Problem - Extract the lines of the data from the line containing "Task: Click the" through the end, inclusive, and reproduce them verbatim, leaving out the pictures.

Records for the exercise -
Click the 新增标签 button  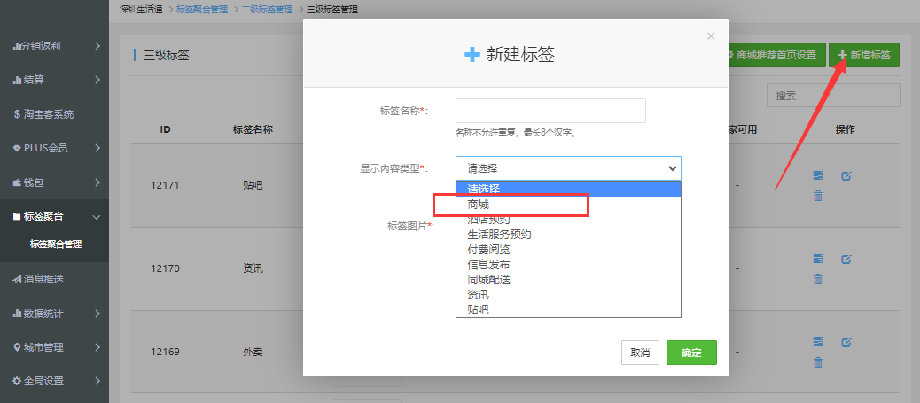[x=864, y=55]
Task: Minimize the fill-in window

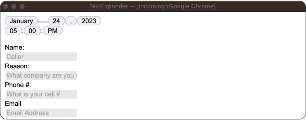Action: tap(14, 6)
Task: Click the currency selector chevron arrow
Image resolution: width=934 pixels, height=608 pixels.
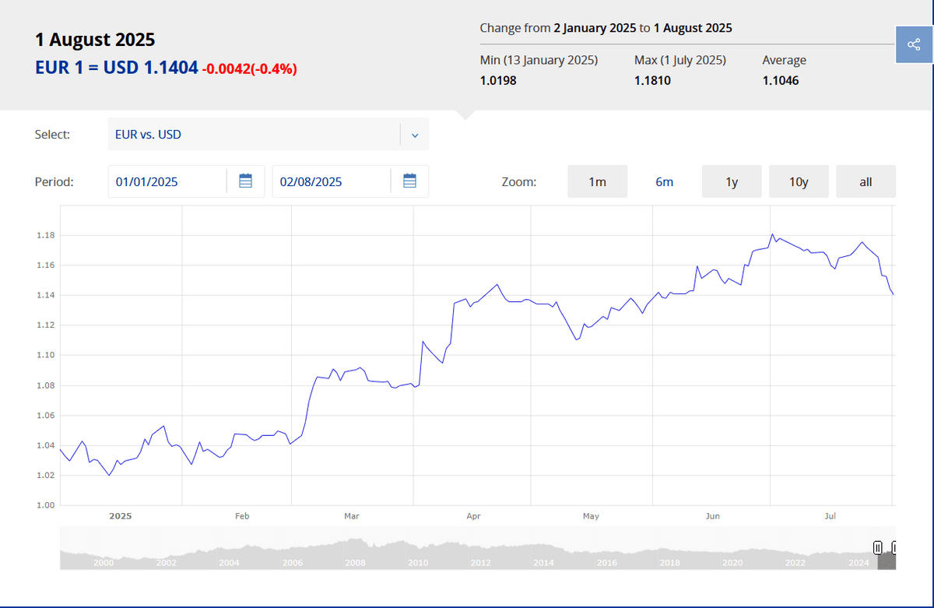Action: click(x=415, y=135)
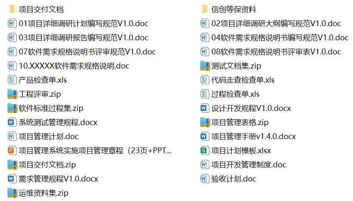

Finished exercise -
Task: Click the currency selector chevron arrow
Image resolution: width=934 pixels, height=608 pixels.
Action: click(x=415, y=135)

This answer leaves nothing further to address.